Task directions: Which lines below include "will"? Copy them all.
------ Material supplied
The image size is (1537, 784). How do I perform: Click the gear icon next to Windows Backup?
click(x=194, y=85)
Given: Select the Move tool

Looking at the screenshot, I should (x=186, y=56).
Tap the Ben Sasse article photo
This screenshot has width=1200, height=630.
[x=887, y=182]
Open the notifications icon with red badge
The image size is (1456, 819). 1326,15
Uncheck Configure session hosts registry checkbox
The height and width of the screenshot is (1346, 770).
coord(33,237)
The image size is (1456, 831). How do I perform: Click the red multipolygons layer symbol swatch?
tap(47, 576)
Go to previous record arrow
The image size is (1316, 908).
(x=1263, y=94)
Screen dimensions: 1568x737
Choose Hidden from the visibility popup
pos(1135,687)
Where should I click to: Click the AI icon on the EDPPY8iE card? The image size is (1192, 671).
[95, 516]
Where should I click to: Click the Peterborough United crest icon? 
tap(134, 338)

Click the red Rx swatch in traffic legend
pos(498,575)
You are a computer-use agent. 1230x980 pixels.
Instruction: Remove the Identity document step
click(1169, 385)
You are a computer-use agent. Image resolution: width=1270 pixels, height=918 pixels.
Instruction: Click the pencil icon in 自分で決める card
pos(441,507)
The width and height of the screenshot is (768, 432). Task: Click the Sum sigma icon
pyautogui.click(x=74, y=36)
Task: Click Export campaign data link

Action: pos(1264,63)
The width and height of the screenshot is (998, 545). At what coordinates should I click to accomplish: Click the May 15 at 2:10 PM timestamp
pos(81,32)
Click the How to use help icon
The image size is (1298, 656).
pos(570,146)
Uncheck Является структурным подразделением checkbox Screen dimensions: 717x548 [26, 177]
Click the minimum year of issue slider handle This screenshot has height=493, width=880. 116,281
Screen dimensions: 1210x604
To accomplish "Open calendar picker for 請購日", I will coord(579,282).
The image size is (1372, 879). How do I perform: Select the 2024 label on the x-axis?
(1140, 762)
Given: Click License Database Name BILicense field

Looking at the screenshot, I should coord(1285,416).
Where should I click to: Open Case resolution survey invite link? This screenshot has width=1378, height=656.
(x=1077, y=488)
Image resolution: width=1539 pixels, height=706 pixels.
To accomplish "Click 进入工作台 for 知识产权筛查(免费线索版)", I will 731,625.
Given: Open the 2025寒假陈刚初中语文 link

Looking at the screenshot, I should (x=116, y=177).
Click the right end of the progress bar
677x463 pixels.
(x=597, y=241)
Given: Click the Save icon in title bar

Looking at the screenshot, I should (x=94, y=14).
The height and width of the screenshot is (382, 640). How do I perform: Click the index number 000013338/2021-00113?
------------
Task answer:
To accomplish "Open calendar picker for 請購日", I will coord(579,282).
To accomplish "Click 进入工作台 for 知识产权筛查(免费线索版)", I will 731,625.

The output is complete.